Apertis is paid while Beacon is free; Beacon is open source; only Apertis exposes a public API. Choose based on which difference matters most for your workflow.

Frequently asked questions

What is the difference between Apertis and Beacon?

Apertis is Paid, while Beacon is Free and open source. Compare pricing, free trial, API, platforms, and pros/cons in the table above on AIDiveForge.
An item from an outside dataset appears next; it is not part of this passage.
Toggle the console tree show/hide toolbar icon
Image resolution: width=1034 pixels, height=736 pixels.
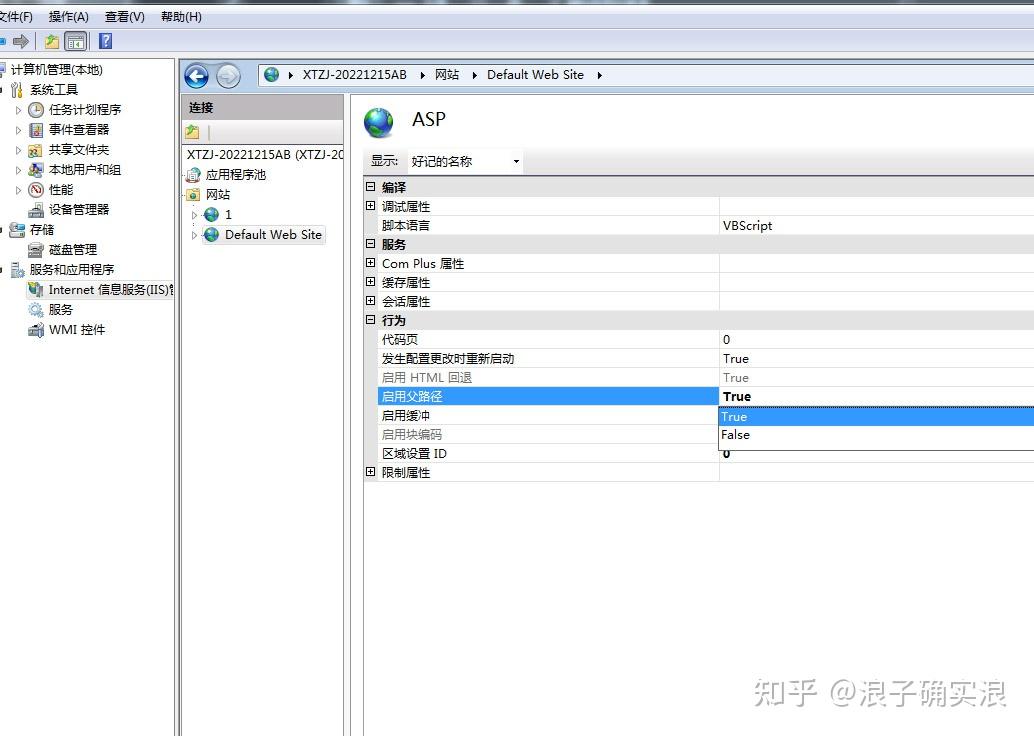pos(74,40)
Is Apertis better than Beacon?

It depends on your workflow. Use the side-by-side attributes (pricing, open source, API, self-hosted, platforms) to decide. AIDiveForge does not rank a universal winner — we publish verified facts so you can choose.

Apertis vs Beacon: which should I pick?

Pick Apertis if its pricing model, openness, or platform fit matches your constraints; pick Beacon otherwise. Check free-trial availability on each listing if you want to test before committing.

Comparison data is sourced and verified by the AIDiveForge data pipeline. AIDiveForge is editorially independent.